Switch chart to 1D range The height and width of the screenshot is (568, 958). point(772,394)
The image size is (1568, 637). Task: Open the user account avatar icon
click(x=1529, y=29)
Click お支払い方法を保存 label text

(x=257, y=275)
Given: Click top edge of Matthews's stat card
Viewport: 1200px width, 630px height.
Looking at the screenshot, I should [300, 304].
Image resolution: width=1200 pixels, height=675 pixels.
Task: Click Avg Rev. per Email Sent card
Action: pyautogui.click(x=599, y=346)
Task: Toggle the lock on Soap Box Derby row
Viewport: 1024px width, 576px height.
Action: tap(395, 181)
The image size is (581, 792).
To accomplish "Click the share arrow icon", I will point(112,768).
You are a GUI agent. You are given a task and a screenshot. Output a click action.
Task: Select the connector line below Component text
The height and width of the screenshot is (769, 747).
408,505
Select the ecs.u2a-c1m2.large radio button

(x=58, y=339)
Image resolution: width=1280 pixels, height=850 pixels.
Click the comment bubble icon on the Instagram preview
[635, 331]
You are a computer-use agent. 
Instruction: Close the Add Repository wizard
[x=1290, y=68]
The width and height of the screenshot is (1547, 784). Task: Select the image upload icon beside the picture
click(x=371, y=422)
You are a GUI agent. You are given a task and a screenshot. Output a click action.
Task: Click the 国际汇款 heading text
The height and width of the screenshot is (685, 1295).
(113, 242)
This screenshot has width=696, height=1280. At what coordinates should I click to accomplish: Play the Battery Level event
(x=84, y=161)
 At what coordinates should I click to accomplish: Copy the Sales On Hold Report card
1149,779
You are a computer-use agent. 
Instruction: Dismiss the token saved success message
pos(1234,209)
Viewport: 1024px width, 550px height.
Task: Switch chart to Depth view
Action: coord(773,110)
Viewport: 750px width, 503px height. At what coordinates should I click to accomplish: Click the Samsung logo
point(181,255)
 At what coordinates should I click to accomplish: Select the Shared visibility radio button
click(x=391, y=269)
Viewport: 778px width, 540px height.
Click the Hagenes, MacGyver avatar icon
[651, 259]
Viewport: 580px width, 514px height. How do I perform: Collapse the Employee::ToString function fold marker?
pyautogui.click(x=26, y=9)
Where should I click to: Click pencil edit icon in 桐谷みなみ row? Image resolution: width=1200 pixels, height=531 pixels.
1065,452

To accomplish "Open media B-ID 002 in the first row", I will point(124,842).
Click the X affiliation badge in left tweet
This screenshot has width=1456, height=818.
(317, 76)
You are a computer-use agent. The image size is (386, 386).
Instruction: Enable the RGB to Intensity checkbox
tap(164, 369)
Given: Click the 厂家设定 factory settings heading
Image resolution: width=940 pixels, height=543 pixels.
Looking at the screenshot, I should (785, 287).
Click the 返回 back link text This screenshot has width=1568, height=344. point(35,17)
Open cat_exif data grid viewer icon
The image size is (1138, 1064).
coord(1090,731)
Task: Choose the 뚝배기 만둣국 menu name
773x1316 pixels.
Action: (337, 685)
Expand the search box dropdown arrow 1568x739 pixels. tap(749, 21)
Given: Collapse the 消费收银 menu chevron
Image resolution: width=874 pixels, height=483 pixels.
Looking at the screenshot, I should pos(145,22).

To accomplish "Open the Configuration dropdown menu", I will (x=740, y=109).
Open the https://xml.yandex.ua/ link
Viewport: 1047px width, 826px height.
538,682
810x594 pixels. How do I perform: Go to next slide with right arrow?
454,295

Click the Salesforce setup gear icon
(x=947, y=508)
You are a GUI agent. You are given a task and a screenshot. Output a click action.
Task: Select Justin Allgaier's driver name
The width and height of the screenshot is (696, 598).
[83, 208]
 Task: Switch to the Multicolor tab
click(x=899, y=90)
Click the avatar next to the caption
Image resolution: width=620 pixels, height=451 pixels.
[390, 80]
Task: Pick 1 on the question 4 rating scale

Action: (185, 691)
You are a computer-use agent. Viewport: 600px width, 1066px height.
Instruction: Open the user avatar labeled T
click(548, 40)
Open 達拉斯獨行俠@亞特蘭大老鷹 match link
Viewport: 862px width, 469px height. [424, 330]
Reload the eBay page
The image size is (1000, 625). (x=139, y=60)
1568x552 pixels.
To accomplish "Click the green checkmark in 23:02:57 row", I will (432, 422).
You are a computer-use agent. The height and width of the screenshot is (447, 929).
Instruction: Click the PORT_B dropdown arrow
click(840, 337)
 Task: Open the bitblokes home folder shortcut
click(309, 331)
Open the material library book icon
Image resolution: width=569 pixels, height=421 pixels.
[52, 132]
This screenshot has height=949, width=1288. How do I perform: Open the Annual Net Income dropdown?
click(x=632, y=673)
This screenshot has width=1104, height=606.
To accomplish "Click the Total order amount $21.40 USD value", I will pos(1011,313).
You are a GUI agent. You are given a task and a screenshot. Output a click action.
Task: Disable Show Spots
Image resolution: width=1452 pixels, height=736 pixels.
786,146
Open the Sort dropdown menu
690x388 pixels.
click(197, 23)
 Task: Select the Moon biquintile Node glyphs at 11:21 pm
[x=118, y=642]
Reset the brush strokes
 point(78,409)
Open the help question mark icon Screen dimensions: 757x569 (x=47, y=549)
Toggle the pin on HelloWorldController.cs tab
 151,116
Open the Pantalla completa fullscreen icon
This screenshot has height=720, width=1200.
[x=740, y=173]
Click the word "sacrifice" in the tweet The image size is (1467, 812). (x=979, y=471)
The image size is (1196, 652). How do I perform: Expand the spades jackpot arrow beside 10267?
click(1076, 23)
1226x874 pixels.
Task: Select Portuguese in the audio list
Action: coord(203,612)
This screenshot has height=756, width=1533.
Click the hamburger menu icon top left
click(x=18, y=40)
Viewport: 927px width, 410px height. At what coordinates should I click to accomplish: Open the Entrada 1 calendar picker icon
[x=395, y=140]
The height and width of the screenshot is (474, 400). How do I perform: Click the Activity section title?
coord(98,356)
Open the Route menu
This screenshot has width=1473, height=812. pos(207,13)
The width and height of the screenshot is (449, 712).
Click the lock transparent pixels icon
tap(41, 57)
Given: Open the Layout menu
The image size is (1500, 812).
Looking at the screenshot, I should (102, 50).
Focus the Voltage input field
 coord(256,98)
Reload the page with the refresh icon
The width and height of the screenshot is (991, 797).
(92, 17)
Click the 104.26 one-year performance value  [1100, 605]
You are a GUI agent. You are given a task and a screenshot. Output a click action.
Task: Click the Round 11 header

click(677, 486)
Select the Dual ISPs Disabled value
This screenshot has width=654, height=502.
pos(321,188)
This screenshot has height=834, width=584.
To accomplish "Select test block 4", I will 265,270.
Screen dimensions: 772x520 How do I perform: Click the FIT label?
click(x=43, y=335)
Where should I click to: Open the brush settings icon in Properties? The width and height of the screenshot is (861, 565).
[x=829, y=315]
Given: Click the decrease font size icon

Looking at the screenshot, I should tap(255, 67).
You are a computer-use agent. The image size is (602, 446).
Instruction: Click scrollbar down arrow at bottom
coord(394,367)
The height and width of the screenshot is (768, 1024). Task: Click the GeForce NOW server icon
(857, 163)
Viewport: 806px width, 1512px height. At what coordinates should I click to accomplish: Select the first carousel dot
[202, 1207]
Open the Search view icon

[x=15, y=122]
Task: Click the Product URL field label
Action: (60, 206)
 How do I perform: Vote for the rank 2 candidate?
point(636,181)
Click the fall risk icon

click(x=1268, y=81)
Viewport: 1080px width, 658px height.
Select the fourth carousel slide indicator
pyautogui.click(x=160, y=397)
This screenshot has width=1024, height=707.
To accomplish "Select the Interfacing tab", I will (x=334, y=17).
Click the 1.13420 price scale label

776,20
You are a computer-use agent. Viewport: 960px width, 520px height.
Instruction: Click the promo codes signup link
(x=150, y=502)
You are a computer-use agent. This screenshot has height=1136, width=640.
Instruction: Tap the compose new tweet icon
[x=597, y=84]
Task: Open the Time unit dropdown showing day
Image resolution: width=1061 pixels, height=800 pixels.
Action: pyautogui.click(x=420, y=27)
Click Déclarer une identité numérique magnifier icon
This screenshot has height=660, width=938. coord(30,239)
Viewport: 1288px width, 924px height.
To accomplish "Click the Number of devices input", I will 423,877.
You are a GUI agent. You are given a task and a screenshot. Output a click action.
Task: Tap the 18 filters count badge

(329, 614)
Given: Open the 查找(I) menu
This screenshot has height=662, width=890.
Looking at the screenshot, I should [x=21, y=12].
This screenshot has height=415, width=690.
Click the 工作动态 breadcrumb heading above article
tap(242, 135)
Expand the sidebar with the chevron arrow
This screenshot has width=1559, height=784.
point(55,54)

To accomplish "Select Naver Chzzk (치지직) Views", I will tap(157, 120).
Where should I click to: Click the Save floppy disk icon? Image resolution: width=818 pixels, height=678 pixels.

========================

TASK PROMPT >> Starting at the first line of the records above, please copy every line exactly through the line containing "Given: Click top edge of Matthews's stat card", and stop there.

RESPONSE >>
Switch chart to 1D range The height and width of the screenshot is (568, 958). point(772,394)
The image size is (1568, 637). Task: Open the user account avatar icon
click(x=1529, y=29)
Click お支払い方法を保存 label text

(x=257, y=275)
Given: Click top edge of Matthews's stat card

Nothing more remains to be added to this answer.